The 15 Best Tom Waits Songs

From apocalyptic blues boasts to backwoods chant-alongs, here are 15 of the best songs encapsulating Tom Waits’ incredibly varied career.

10. “Step Right Up” (Small Change, 1976)

Much of Small Change finds Waits dipping dangerously into zeeba-baba-doo-ba “gee ain’t I the hippest cat” territory. That said, you are a humorless prick if “Step Right Up” doesn’t astound and delight you. A litany of huckster come-ons over a dangerously limber jazz trio, “Step Right Up” is positively one of Waits’ most incredible vocal performances: it’s hilarious, it’s athletic, and it contains the indelible line, “The large print giveth, and the small print taketh away.” This live version is slower than the record as if Waits knew that was a feat he couldn’t replicate nightly.


9. “Jockey Full of Bourbon” (Rain Dogs, 1985)

Another positively iconic Waits tune thanks to its use in Jim Jarmusch’s Down by Law. “Jockey” cruises in second on hand drums, upright bass, and Ribot’s guitar set to “stun”. Waits’ vocal proves he doesn’t have to bellow to cast his spell — his sandpapery whisper paints images both baffling (“And I’ve been stepping on the devil’s tail / Across the stripes of a full moon’s head”) and terrifying (“Bloody fingers on a purple knife”).


8. “Hoist That Rag” (Real Gone, 2004)

“Hoist That Rag” sounds like it was recorded in a raft that just left Cuba. And I mean that in a good way. Listening to Waits shift between his high, keening register on the verse and that rafter-shaking bellow on the chorus is an unmatched thrill, and Marc Ribot turns in a hypnotic, catchy gem of a solo midway through.


7. “Downtown Train” (Rain Dogs, 1985)

The irony in this song being covered by Rod Stewart is that Waits’ original version comes closer to the brandy-soaked, rough-edged charm of Stewart’s early records. That’s Richard Hell and Lou Reed’s old bunky Robert Quine playing guitar, and aside from Waits’ husky, strained vocal, his guitar is the real soul of this song. “Downtown Train” is wounded, lonely, but still ultimately hopeful — Waits in a nutshell.


6. “Warm Beer and Cold Women” (Nighthawks at the Diner, 1975)

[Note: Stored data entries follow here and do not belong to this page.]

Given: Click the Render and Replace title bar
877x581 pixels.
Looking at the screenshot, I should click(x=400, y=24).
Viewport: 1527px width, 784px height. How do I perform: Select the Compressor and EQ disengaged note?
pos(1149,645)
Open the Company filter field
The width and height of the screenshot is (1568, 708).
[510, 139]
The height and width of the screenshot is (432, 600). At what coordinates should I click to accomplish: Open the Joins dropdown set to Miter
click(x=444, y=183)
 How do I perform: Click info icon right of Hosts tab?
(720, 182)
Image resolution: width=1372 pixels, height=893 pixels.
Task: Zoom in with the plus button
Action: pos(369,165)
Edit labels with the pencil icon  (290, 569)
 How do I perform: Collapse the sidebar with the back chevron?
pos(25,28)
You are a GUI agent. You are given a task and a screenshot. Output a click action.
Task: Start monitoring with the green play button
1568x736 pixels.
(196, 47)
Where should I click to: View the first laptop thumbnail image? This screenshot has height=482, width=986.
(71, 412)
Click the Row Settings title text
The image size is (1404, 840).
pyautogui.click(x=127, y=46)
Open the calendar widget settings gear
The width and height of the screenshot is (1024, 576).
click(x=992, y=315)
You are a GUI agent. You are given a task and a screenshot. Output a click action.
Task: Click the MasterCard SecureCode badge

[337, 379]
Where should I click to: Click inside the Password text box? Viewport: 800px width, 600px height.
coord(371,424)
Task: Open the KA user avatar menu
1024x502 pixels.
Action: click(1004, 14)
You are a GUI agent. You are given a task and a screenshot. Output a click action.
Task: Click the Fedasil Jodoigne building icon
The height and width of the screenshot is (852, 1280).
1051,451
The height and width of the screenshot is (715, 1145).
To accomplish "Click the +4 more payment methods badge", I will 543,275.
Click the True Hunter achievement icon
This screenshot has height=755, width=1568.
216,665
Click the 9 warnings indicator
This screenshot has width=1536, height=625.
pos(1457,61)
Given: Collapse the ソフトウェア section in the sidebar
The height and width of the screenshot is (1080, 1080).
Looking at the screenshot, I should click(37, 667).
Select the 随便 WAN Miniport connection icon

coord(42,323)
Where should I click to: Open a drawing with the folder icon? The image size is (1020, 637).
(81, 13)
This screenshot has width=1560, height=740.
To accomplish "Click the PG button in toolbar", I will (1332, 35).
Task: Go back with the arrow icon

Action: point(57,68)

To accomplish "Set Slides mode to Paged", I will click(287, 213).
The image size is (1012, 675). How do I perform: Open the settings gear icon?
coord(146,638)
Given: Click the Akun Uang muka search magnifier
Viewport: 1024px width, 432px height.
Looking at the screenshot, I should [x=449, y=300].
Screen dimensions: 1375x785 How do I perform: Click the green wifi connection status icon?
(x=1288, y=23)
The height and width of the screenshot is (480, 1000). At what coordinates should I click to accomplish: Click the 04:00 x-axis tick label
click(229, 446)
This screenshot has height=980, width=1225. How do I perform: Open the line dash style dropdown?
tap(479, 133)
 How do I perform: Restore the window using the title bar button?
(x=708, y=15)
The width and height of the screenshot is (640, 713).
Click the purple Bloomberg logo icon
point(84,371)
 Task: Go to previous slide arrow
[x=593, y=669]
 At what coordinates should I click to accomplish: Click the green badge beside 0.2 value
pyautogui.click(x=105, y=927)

Early Tom Waits was often in danger of be-boppin’ and finger-snappin’ his way into caricature, but “Warm Beer and Cold Women” walks the line between character and caricature beautifully. It helps that Waits assembled a top-notch band of LA jazz session vets to help his song softly strut through Nighthawks at the Diner — Pete Christlieb’s deftly supportive sax and Jim Hughart’s supple bass work elevate this tune to the closest Waits ever got to pure jazz.